The American Academy of Pediatrics (AAP) has firm policies on vaccines and vaccine scheduling — namely that they are safe, effective, and necessary — but doesn’t have a specific recommendation on how social media platforms should handle anti-vaccination rhetoric.

“Our first job is to listen. To hear parents’ concerns and make sure that we have reliable information to share with them and that we’re very transparent about where this information comes from and what the quality of it is,” said Dr. David Hill, FAAP, chair of the AAP Council on Communications and Media.

“Where the conversation is happening online, that’s where we need to be,” he said.

Today, he says, the AAP has plenty of pediatricians — or “tweetiatricians,” as he calls them — that are active on social media.

And they’re taking initiatives online to make sure that they’re spreading accurate, transparent information for parents all over the world.
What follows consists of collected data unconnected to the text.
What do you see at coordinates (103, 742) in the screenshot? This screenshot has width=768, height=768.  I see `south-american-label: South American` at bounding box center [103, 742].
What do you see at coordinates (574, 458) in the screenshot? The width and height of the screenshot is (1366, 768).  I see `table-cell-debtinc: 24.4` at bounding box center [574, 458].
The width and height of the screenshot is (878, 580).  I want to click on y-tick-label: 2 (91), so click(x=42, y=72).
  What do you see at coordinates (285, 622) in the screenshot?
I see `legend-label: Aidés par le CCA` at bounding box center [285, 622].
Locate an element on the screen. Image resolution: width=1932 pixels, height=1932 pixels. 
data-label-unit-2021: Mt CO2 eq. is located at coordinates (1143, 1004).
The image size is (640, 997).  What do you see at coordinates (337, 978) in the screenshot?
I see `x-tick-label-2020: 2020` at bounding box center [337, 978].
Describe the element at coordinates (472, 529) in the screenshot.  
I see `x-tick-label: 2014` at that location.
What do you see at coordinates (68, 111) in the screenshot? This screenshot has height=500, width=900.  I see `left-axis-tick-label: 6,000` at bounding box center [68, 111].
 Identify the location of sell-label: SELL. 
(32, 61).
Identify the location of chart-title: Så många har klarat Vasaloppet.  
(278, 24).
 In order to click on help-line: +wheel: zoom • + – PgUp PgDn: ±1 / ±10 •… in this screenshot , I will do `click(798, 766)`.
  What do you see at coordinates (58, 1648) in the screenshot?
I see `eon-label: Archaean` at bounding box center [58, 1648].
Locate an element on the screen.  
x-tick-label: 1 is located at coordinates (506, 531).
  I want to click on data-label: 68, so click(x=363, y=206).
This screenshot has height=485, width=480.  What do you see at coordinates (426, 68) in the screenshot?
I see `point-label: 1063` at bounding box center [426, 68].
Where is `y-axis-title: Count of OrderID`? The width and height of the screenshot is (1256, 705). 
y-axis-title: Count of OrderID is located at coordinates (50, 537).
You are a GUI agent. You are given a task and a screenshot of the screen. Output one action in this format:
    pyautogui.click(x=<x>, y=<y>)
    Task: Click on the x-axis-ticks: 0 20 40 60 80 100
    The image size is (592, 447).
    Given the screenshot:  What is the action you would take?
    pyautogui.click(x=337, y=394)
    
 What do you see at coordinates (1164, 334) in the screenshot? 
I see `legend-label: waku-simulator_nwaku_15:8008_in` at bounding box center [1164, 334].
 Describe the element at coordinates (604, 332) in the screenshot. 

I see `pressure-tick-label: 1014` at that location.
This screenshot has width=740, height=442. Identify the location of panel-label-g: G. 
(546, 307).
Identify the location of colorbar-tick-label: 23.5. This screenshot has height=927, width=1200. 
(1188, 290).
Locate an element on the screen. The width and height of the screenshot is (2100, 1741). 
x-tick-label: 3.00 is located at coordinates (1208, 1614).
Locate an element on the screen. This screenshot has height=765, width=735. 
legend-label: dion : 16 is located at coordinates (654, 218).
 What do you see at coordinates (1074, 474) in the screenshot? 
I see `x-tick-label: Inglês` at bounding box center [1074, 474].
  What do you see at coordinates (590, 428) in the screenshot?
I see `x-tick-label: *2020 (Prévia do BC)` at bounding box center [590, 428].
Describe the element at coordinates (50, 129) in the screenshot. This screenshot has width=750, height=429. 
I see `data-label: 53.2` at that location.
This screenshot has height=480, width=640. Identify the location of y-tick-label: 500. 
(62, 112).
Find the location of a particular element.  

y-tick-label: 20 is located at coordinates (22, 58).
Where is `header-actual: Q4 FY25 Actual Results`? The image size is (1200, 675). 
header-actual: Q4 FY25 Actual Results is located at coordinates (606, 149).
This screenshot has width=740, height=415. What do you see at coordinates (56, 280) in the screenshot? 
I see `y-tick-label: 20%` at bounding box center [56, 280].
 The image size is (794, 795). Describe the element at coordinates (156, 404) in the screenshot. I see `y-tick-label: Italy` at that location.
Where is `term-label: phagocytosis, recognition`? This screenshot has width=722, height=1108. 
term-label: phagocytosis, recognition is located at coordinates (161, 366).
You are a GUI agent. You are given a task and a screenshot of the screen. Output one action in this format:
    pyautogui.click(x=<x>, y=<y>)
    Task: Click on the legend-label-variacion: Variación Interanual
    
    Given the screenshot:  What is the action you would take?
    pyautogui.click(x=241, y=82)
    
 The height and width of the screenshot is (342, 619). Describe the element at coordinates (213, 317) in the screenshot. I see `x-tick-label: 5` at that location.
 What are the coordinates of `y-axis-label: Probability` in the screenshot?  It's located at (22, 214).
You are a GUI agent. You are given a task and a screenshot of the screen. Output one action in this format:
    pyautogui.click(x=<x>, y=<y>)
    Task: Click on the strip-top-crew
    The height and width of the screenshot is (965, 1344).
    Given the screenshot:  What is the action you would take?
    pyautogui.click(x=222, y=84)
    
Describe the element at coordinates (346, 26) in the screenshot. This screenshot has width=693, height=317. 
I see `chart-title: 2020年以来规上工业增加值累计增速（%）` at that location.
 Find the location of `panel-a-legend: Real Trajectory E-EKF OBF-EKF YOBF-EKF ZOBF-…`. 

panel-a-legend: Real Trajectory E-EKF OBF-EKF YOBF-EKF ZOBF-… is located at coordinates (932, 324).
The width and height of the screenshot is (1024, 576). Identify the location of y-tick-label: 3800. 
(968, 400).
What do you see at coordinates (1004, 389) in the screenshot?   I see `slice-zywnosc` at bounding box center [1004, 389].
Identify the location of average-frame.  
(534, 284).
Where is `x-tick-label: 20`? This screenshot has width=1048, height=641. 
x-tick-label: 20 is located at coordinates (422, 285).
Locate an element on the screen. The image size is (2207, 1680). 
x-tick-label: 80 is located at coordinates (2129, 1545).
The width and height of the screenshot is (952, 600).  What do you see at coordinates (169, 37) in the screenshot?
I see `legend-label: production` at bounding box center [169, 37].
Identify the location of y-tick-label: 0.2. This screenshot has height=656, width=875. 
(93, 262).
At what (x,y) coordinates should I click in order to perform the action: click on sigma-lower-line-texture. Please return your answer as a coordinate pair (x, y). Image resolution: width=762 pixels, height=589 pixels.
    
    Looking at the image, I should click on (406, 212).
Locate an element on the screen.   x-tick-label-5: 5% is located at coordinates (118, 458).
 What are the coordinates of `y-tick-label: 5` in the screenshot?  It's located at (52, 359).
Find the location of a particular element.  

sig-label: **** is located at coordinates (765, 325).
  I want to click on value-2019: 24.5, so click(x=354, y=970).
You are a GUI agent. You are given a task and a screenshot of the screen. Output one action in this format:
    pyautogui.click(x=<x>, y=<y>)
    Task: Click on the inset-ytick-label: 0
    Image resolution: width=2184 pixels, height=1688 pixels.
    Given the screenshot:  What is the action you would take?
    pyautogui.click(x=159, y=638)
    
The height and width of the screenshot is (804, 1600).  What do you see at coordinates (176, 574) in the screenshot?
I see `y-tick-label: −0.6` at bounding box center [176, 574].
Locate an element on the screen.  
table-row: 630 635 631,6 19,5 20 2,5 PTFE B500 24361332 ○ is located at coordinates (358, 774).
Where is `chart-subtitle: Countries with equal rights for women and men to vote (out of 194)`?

Although, he admits, they’ve had to play catchup to the speed at which anti-vaccination rhetoric has proliferated on social media.

The larger question for the medical community is whether they think limiting anti-vaccination rhetoric on Facebook (and beyond) would have real-world consequences like saving lives.

“I don’t know that I have enough data to answer that question,” Hill said. “I’d need to see another case where changing the virtual conversation changed what people actually did.”

Smith was more outspoken: “A high rate of community vaccination coverage absolutely saves lives… Clearly communicating the benefits of vaccination, and combating the misinformation that makes people reluctant to vaccinate is really important.”

With outbreaks of vaccine-preventable diseases popping up in New York, Washington, and Texas in the last year, it is increasingly likely there will be a push to address the public health effects of the anti-vaccination movement, either from technology companies, government agencies, or both.

This month the U.S. Food and Drug Administration (FDA) also appears to be mulling action to clamp down states’ rights to allow vaccine exemptions for personal and religious reasons after the outbreak in Washington.

“Some states are engaging in such wide exemptions that they’re creating the opportunity for outbreaks on a scale that is going to have national implications,” said FDA Commissioner Dr. Scott Gottlieb, MD, in an interview with CNN.

If “certain states continue down the path that they’re on, I think they’re going to force the hand of the federal health agencies,” Gottlieb said.

The debate over anti-vaccination is one that has grown to a profound philosophical degree, weighing the freedoms of individuals and the sovereignty of parents against the mandates of public health.

But bringing that conversation back down to earth has become much easier to do as measles currently ravages a community in Washington.

No deaths have been reported yet, but as Hill puts it, “One person is too many when you have a completely preventable disease.”